BİLMEK LANETLENMEKTİR
O bir ?tesadüfler zinciri?nin eseri değil, planlanmış bir kariyerin sadık takipçisi. Güzelliğinden ziyade oyunculuğuyla anılmasını sağlayan ise işine duyduğu saygı. Gülmese de gözlerinde hep sıcak bir ifade var ama öğrendikçe, yaşadıkça o ifadenin değiştiğini düşünüyor. All dergisine konuşan Nehir Erdoğan, işte bu yüzden ?Bilmek lanetlenmektir? diyor.
* Oyuncu olmak çocukluk hayali miydi yoksa tesadüfler mi seni bu noktaya getirdi?
- Kesinlikle tesadüf değildi. Aslında ben işletme okudum. Ailem hem İstanbul'a gelmeme hem de konservatuvarda okumama izin vermiyordu. Ben de en azından onların istediği bölümü İstanbul'da okuyayım dedim. ızmir'de birlikte tiyatro yaptığımız ve sonradan İstanbul'a gelen arkadaşlarım vardı. Bir şekilde İstanbul'a gidersem onlarla yavaş yavaş başlarım diye düşündüm. Her zaman oyuncu olmak istiyordum. Bunun için önce ailemi ikna etmem gerekti.
* İstanbul'a gelemeseydin hayallerin ertelenir miydi?
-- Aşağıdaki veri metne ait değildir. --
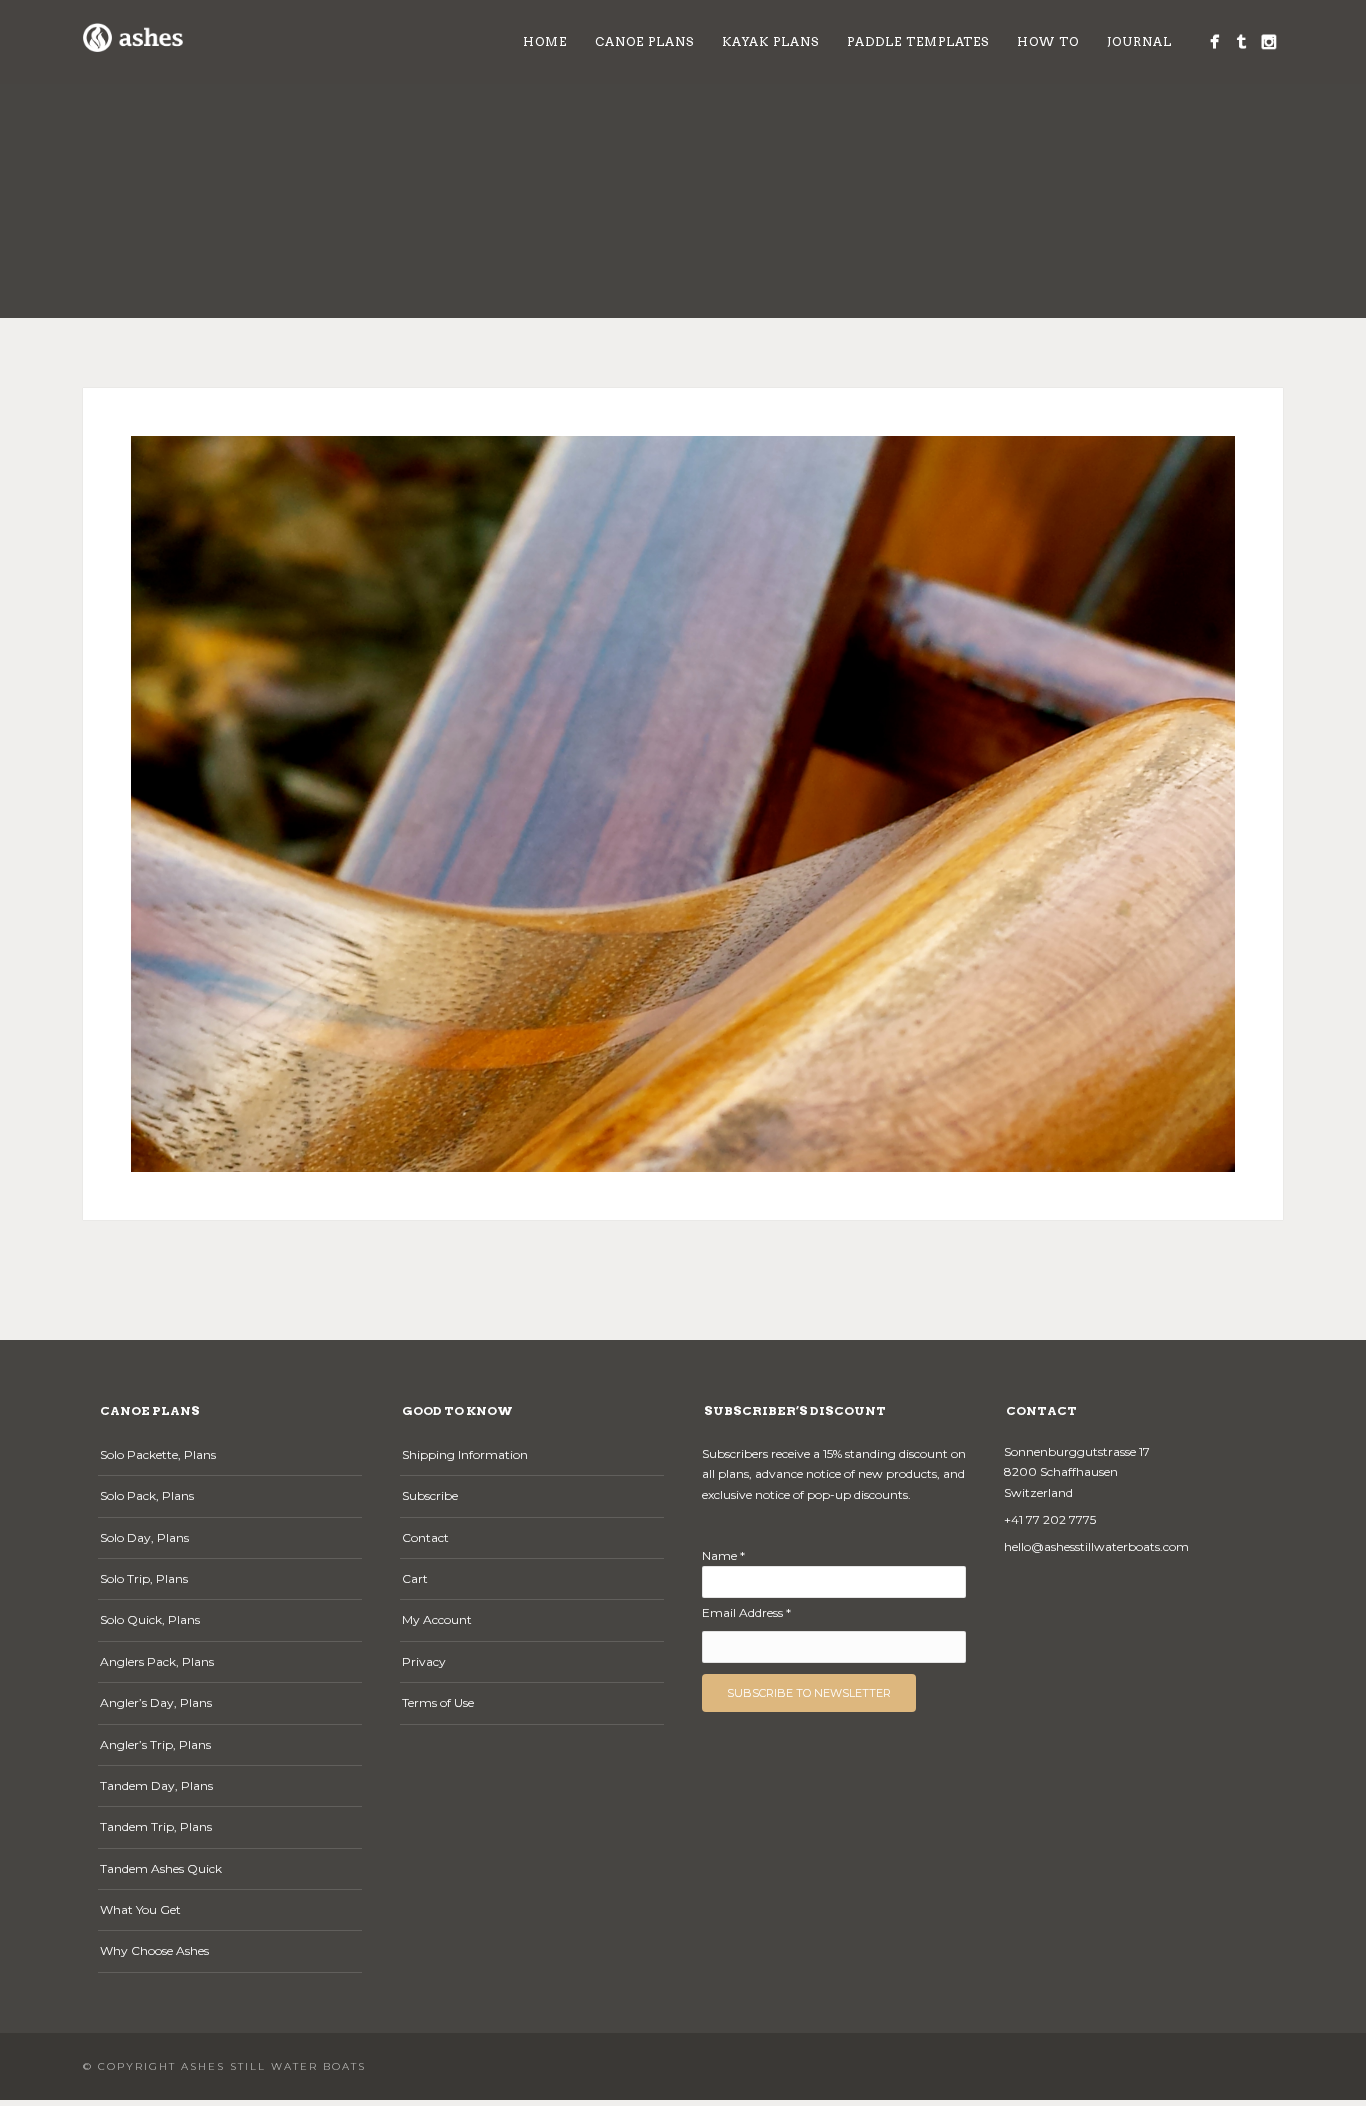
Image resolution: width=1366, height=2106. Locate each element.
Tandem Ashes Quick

- Bilmem. Ama bir şekilde zorlardım. Gerçi oyuncu, daha doğrusu hayatta herhangi bir şey olmasaydım da mutsuz olmazdım.
* Her zaman mutlusun yani... Her durumda...
- Mutlu olmayı herhangi bir şey olmaya bağlamıyorum. Anlardan mutluluk çıkarabiliyorum. Ama iyi ki oyunculuk yapıyorum. Çünkü meslek gibi değil gerçekten. Sevdiğin işi yaptığın zaman o meslek değil hobin oluyor.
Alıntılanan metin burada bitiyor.